**PRZYTOCZONY TEKST:**
= = = = = = =

Reklama

W Wólce działał podpalacz. Strażacy mieli pełne ręce roboty [ZDJĘCIA]

Podpalone siano w balotach na łące w Wólce w gminie Słupia Konecka, gasiło 23 strażaków ratowników JRG i druhów OSP.

Pożar zauważono około godz. 21.30.

Do gaszenia płonącej sterty siana złożonej z balotów na długości 35 metrów i 6 metrów szerokości, na łące w Wólce, pierwsza dotarła OSP KSRG Słupia Konecka z dowodzącym dh Mariuszem Zającem. Do akcji wkroczył zastęp JRG dowodzenie akcją objął asp. sztab. Norbert Trela. Dojeżdżały kolejne jednostki - OSP KSRG Wilczkowice i OSP Ruda Pilczycka

-  Paliła się sterta siana złożona z balotów. Na łące z dala od zabudowań gospodarskich, w odległości około 10 metrów od drogi szutrowej. W chwili dojazdu pierwszego zastępu ogniem objęta była cała powierzchnia sterty. Zastęp podał prąd wody w natarciu. W trakcie przybywania kolejnych zastępów wprowadzono dodatkowe prądy gaśnicze. O zaistniałym zdarzeniu poinformowano wójta Gminy Słupia, który zorganizował operatora z koparko-ładowarką. Po opanowaniu pożaru siano sukcesywnie rozciągano przy pomocy koparki oraz bosaków i przelewano wodą. Po ponad pięciu godzinach akcji pożar ugaszono - mówił nam st. kpt. Mariusz Czapelski, oficer prasowy koneckich strażaków PSP.

= = = = = = =

**FRAGMENTY DANYCH:**
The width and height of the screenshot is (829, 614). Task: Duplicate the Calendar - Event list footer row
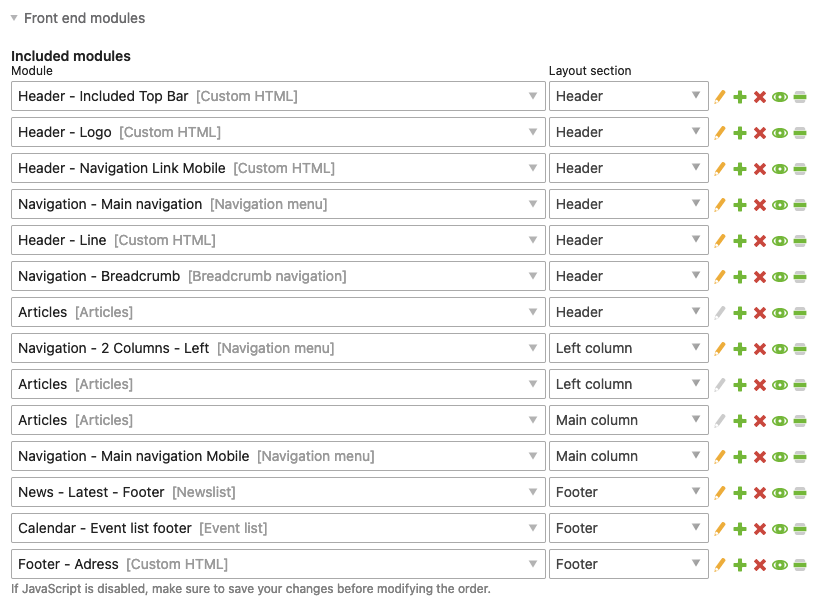[x=740, y=528]
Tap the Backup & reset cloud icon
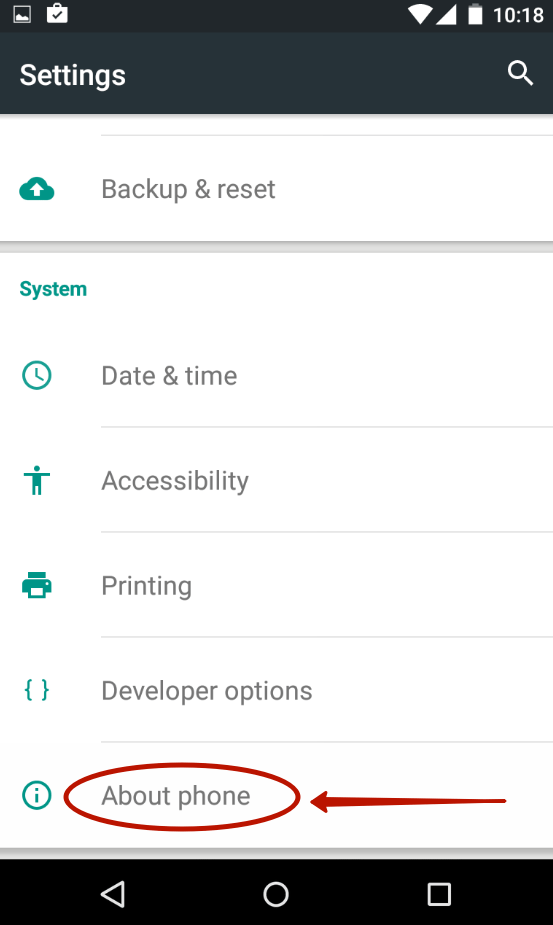The image size is (553, 925). coord(37,189)
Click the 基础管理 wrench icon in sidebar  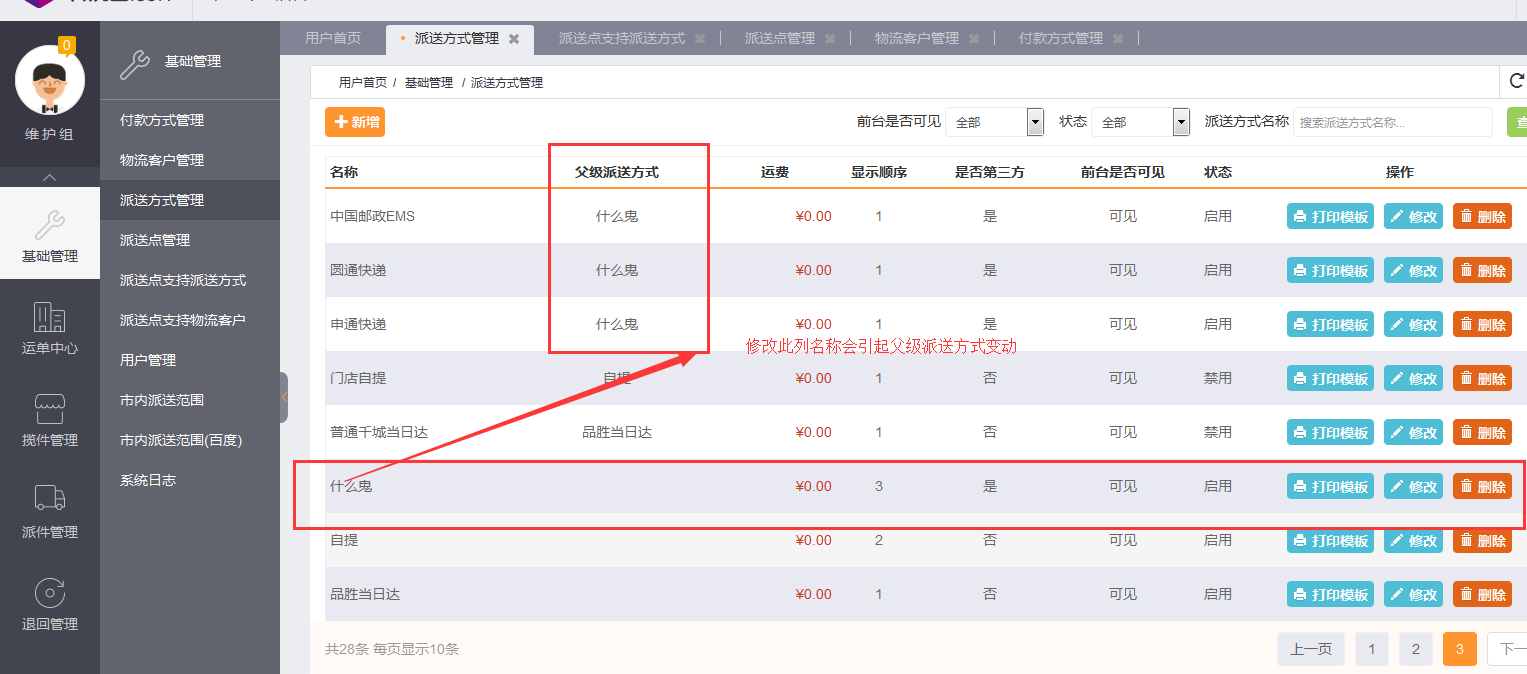click(49, 225)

= = = = = = =

**ZADANIA:**
**a.** Przedstaw w formie krótkiej listy akapit artykułu o pożarze w Wólce zaczynający się od słów „Do gaszenia płonącej sterty siana”, zachowując jego najważniejsze fakty.
**b.** Wypisz z artykułu o pożarze w Wólce dokładny fragment od słów „-  Paliła się” aż do słów „koneckich strażaków PSP.” włącznie.
Korzystaj wyłącznie z artykułu o pożarze w Wólce.

**LISTA ODPOWIEDZI:**
**a.**
- Na łące w Wólce płonęła sterta siana z balotów o długości 35 metrów i szerokości 6 metrów.
- Pierwsza na miejsce dotarła OSP KSRG Słupia Konecka, dowodzona przez dh. Mariusza Zająca.
- Do akcji wkroczył zastęp JRG, a dowodzenie objął asp. sztab. Norbert Trela.
- Dojeżdżały kolejne jednostki: OSP KSRG Wilczkowice i OSP Ruda Pilczycka.

**b.**
-  Paliła się sterta siana złożona z balotów. Na łące z dala od zabudowań gospodarskich, w odległości około 10 metrów od drogi szutrowej. W chwili dojazdu pierwszego zastępu ogniem objęta była cała powierzchnia sterty. Zastęp podał prąd wody w natarciu. W trakcie przybywania kolejnych zastępów wprowadzono dodatkowe prądy gaśnicze. O zaistniałym zdarzeniu poinformowano wójta Gminy Słupia, który zorganizował operatora z koparko-ładowarką. Po opanowaniu pożaru siano sukcesywnie rozciągano przy pomocy koparki oraz bosaków i przelewano wodą. Po ponad pięciu godzinach akcji pożar ugaszono - mówił nam st. kpt. Mariusz Czapelski, oficer prasowy koneckich strażaków PSP.